You can see the Complaint (filed in New Jersey federal court) and the press release—but not their brief explaining why they think they are entitled to a pretrial preliminary injunction, because that brief was filed under seal, though plaintiffs’ counsel tells me that a very lightly redacted version will be available soon.
I obviously can’t speak with any confidence about whether the allegations in the Anesthesiology article are true, or were said with the requisite mental state. But here are three legal observations:
- New Jersey law (and the First Amendment) seems to allow permanent injunctions requiring the takedown of material after it is found to be libelous at trial.
- In principle, libel lawsuits over academic research papers are potentially viable, especially if the court concludes that the papers included knowingly or recklessly false statements of fact, rather than just critical opinions or honest mistakes. (I oversimplify here slightly.) So are “trade libel” lawsuits, which are like libel lawsuits but allege damage to the reputation of a product rather than of a person or company.
- But pretrial injunctions are generally not allowed, and are indeed seen as quintessential “prior restraints,” because they are entered prior to a conclusive decision that the material is indeed libelous.

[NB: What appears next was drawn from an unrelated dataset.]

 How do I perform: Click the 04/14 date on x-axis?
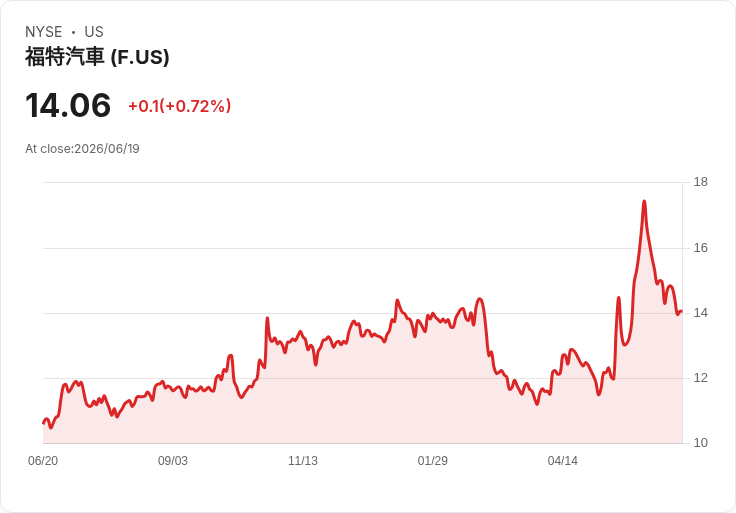[562, 460]
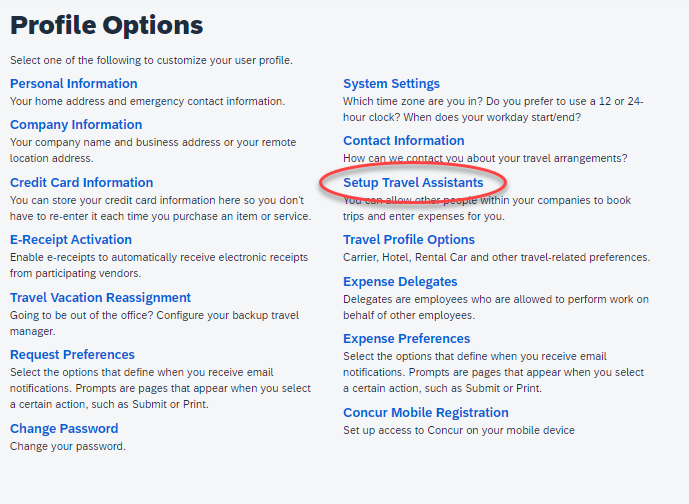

I expect the District Court will be especially likely to reject a request for a takedown injunction (and the accompanying request for a retraction) in a case such as this, which is against a reputable establishment publisher. I don’t think the defendant’s identity should matter, but as a practical matter the First Amendment rules tend to be especially effectively policed when the defendant looks serious, plus I imagine these defendants will be well-represented.
This having been said, plaintiff is also well-represented, by megafirm Latham & Watkins (the fifth largest in the U.S.), so I do look forward to seeing their brief.